▸ Stated problem: Render the lines from the line containing "Viewport: 1232px width, 965px height." up to and including the line containing "the expanded code" as a Markdown table with the columns Number and Line, omitting any blank lines. Leave the pictures out of the table.

▸ Exercise data:

* start *

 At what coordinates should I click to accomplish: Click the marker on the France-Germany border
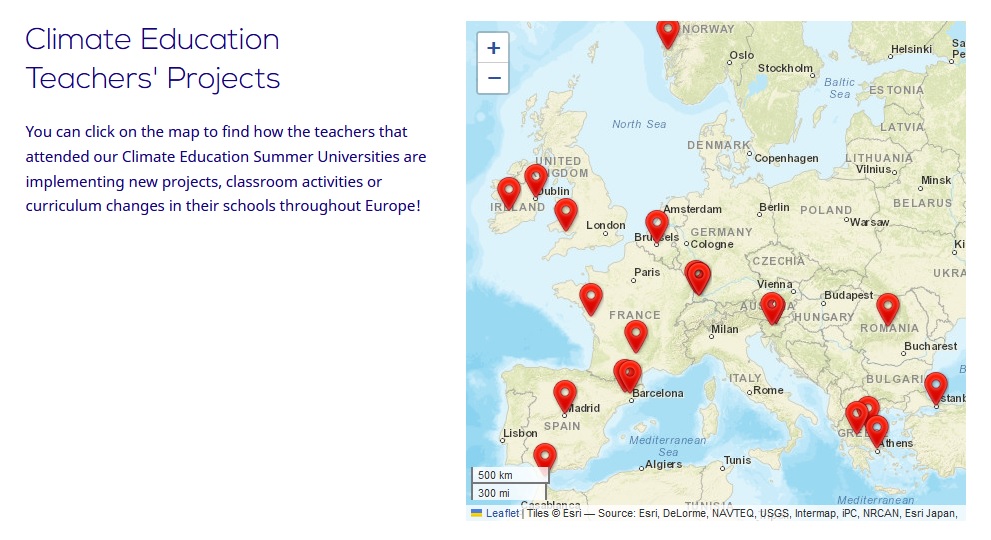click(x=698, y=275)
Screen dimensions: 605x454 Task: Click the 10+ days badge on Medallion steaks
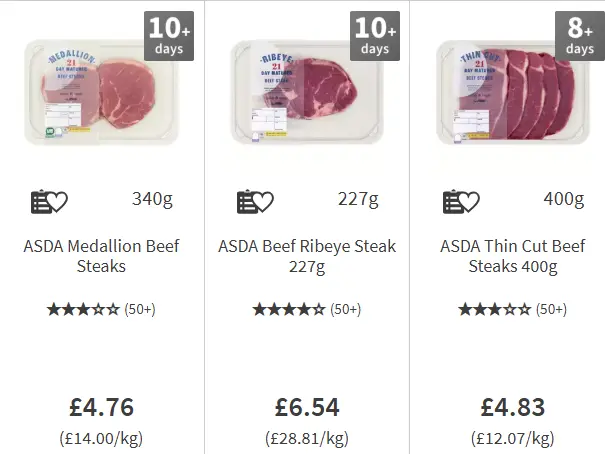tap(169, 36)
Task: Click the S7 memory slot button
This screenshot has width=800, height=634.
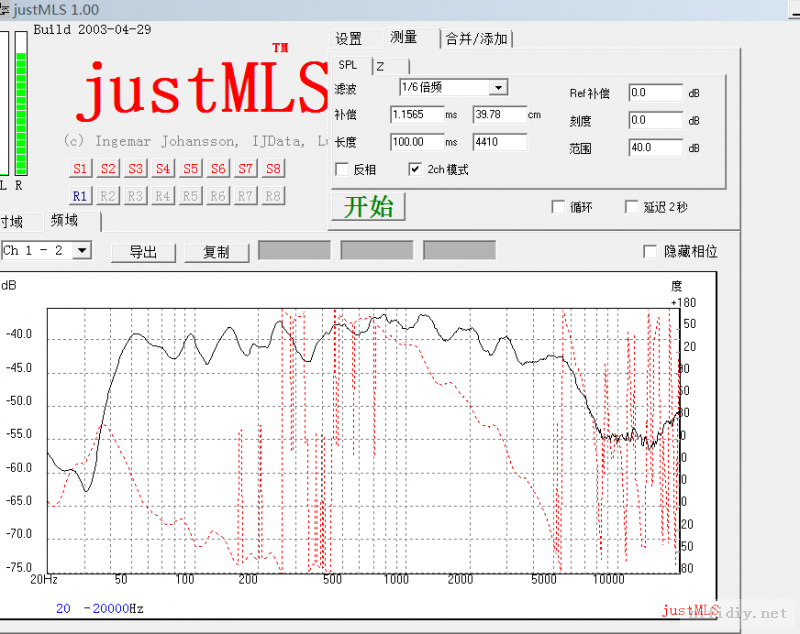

* end *
* start *

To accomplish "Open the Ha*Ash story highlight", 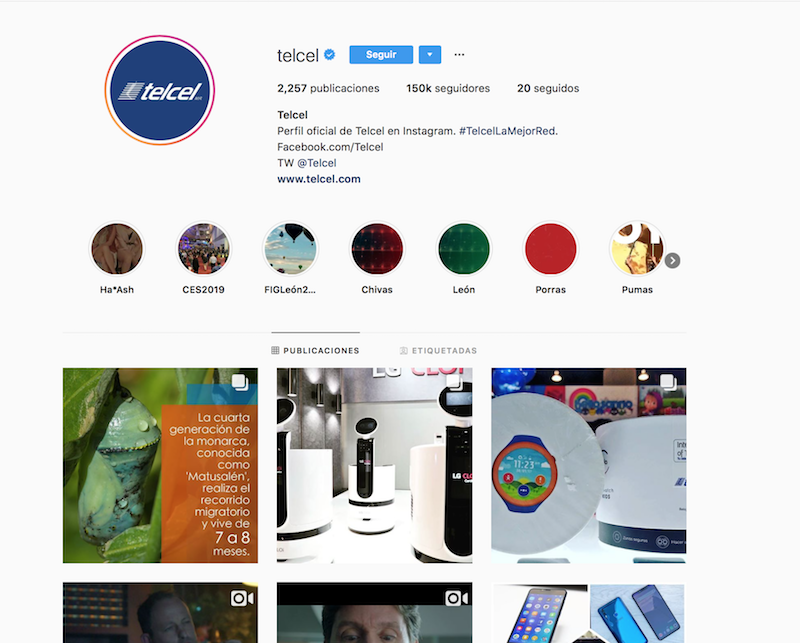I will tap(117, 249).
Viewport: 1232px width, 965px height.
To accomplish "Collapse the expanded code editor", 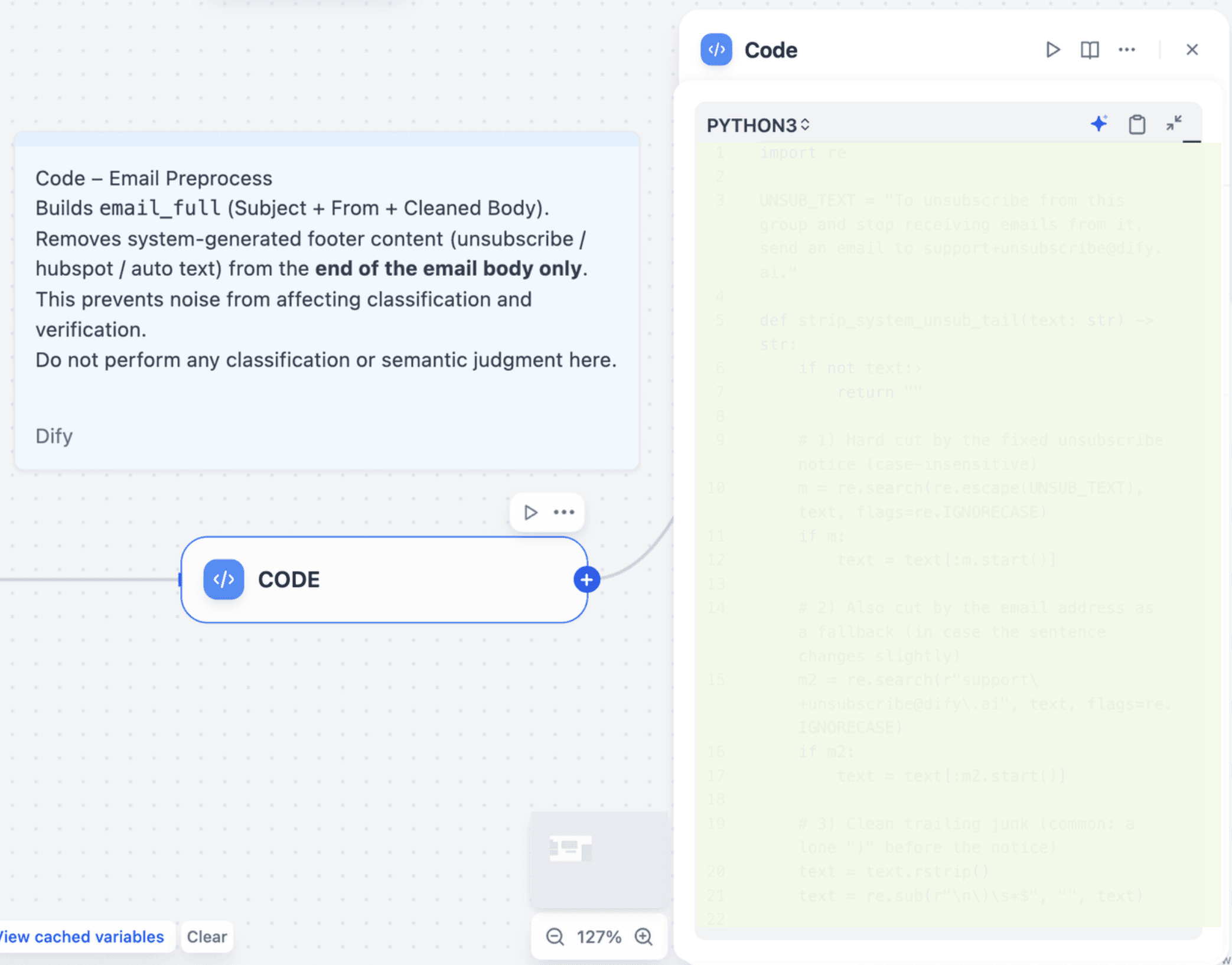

* end *
* start *

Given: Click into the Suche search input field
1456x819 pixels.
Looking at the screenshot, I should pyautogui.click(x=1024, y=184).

* end *

▸ Written answer:
| Number | Line |
|---|---|
| 1 | Viewport: 1232px width, 965px height. |
| 2 | To accomplish "Collapse the expanded code editor",  |